Consigne 1: D'après l'entretien sur le Chœur de l'Orchestre de Paris, combien de dates de concert compte la saison évoquée ?
Consigne 2: Dans l'entretien sur le Chœur de l'Orchestre de Paris, transcrivez tout ce qui va de « Le Chœur de l'Orchestre » jusqu'à « Revendiquez-vous son héritage ? ».

Extrait du document:
○ ○ ○ ○

Sur 39 dates de concert (pour 22 programmes différents), vous n’aurez dirigé le Chœur de l’Orchestre de Paris qu’une fois en public durant cette saison. N’est-ce pas frustrant ?

L.S. : Diriger le chœur en public me manque effectivement un peu. Mais il est normal que je me concentre sur le travail de répétition. Et non, déléguer la direction n’est pas frustrant lorsqu’on travaille avec de bons chefs, même s’il faut parfois s’adapter. Pour le Requiem de Berlioz, l’entente avec Pablo Heras-Casado s’est vite installée. Pour l’Orfeón Donostiarra, José Antonio Sainz Alfaro, son chef, et moi avons travaillé ensemble la partition avant les répétitions et l’Orfeón a les mêmes voix et le même fonctionnement que le Chœur de l’Orchestre de Paris. Tout est donc là pour que le résultat au concert soit homogène et réussi. Et quant aux détails linguistiques, mes choristes ne supportent pas une consonne de travers, donc je suis sûr que les détails linguistiques se règleront d’eux-mêmes lors des répétitions générales.
 

Le Chœur de l'Orchestre de Paris © William Beaucardet

C’est le côté « latin » du Chœur de l’Orchestre de Paris parlait son fondateur Arthur Oldham ? Revendiquez-vous son héritage ?

L.S. : Je ne peux prétendre à une filiation avec Arthur Oldham car je ne l’ai pas connu. Mais, oui, le Chœur a gardé une empreinte forte de sa direction. Au début, je trouvais cela agaçant, considérant qu’il faut savoir tourner la page achevée, aussi belle soit-elle. Mais le Chœur, avec son héritage, m’a appris des choses et les réflexions sur l’autorité du chef qu’Arthur Oldham a exprimées dans sa biographie m’ont beaucoup intéressé. Et quant à la « latinité » du Chœur, Arthur Oldham voulait dire qu’il se déconcentrait vite en répétition. Je confirme que le Chœur de l’Orchestre de Paris est toujours tiraillé entre deux mentalités : un collectif moins fort en répétition et une force et un investissement individuel très poussés lors des concerts, ce qui rend ceux-ci toujours supérieurs aux répétitions. Les choristes le savent et en jouent comme prétexte pour que je l’accepte. Mais s’il est beau qu’un concert soit toujours un moment unique, cette pratique induit aussi une grande prise de risques. Je bataille donc toujours pour obtenir des choristes une plus grande rigueur lors des répétitions. La qualité se construit dans la durée et il faut travailler constamment pour cela.

○ ○ ○ ○

Données sources:
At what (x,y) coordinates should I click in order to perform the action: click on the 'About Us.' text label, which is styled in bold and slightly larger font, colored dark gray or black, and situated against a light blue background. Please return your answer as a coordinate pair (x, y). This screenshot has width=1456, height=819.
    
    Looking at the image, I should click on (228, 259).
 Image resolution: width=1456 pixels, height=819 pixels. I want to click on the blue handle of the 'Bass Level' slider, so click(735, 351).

○ ○ ○ ○

Réponse attendue 1: 39 dates de concert, pour 22 programmes différents.

Réponse attendue 2:
Le Chœur de l'Orchestre de Paris © William Beaucardet

C’est le côté « latin » du Chœur de l’Orchestre de Paris parlait son fondateur Arthur Oldham ? Revendiquez-vous son héritage ?